DOCUMENT TEXT —
──────

But this offers us another example of how badly written this novel is. The author depicts Gray here as being reckless and aggressive, with a hair trigger temper, yet later in the novel, around page 250, when a guy punches him, Gray does not react in any way at all - he just takes it and moves on, even though the attack was completely unwarranted. This is god-awfully bad writing. And let's not get into the fact that while Gray himself has no problem with enjoying two female love interests, he gets all pissy about Emma taking a lover when she thinks Gray is dead.

The other issue here is the 'twin' trope. Gray and Blaine are identical twins, yet they're as different as chalk and cheese. I ran into this same inexplicable issue in Sea of Shadows. These differences would have been fine except that the author offers not a single thing to account for how they came to be so different. They're clones (for that's exactly what identical twins are), raised together in the same environment in the same way in a small village. They've spent their entire lives together, yet they're completely different in every way? How did this happen? The author cannot tell us, and that's bad writing.

──────

RECORDED DATA —
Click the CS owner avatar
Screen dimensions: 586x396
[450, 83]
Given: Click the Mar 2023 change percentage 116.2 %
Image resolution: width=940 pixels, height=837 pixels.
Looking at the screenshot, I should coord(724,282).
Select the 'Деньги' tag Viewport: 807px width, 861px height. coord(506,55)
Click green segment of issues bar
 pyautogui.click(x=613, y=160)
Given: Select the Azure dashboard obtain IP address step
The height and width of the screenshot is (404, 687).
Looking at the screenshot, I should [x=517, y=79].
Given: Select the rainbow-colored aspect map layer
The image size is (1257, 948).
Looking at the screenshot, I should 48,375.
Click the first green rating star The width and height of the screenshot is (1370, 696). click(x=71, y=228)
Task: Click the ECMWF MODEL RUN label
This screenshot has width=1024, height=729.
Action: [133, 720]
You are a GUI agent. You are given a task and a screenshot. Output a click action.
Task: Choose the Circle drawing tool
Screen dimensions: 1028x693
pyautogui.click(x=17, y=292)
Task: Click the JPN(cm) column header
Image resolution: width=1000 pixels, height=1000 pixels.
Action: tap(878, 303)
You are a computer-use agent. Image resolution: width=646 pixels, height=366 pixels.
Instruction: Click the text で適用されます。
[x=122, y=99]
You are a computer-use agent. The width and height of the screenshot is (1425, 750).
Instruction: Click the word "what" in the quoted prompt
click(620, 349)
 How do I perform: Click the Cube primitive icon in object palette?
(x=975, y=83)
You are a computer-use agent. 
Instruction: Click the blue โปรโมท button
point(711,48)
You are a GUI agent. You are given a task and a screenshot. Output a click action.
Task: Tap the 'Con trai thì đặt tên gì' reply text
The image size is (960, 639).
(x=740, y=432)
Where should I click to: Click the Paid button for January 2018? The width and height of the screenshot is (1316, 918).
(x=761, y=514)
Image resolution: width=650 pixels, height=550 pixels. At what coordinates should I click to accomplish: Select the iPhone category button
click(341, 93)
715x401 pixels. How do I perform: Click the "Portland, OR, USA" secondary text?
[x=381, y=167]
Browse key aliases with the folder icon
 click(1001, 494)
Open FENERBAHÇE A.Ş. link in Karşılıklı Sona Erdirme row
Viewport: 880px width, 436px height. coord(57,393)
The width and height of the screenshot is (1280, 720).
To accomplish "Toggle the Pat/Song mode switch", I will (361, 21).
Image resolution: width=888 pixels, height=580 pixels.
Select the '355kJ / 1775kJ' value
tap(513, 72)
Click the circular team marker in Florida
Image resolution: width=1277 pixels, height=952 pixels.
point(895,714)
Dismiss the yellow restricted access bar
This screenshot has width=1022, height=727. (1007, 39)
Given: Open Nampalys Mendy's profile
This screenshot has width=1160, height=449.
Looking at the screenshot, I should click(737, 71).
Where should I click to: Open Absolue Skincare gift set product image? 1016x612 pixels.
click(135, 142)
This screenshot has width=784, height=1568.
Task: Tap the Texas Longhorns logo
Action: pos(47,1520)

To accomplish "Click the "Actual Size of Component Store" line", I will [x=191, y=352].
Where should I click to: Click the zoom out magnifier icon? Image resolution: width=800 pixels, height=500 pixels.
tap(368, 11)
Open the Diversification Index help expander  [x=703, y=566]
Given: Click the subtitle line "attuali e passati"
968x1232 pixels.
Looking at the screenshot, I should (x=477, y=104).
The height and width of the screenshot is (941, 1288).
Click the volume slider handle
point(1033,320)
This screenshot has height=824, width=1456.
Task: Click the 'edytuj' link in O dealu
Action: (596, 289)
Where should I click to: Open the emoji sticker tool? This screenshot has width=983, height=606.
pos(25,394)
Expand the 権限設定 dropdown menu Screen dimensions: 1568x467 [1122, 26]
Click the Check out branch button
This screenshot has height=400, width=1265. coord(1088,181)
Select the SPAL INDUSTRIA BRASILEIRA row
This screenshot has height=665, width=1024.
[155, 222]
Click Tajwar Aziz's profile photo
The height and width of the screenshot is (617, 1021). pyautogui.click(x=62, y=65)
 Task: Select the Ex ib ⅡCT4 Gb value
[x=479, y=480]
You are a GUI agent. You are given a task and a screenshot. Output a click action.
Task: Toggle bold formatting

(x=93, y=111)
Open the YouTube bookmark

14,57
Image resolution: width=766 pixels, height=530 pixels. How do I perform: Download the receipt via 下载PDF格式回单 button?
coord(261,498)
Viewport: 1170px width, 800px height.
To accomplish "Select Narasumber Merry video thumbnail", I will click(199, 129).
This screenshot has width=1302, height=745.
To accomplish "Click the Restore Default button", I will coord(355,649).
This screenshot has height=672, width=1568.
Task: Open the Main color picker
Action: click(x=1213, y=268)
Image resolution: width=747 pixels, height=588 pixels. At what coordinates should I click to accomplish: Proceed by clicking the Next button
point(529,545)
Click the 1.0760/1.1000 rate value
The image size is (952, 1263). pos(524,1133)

──────

WHAT TO PRODUCE — Reproduce the book review text verbatim, from "But this offers" up to and including "Gray is dead.".

ANSWER AREA —
But this offers us another example of how badly written this novel is. The author depicts Gray here as being reckless and aggressive, with a hair trigger temper, yet later in the novel, around page 250, when a guy punches him, Gray does not react in any way at all - he just takes it and moves on, even though the attack was completely unwarranted. This is god-awfully bad writing. And let's not get into the fact that while Gray himself has no problem with enjoying two female love interests, he gets all pissy about Emma taking a lover when she thinks Gray is dead.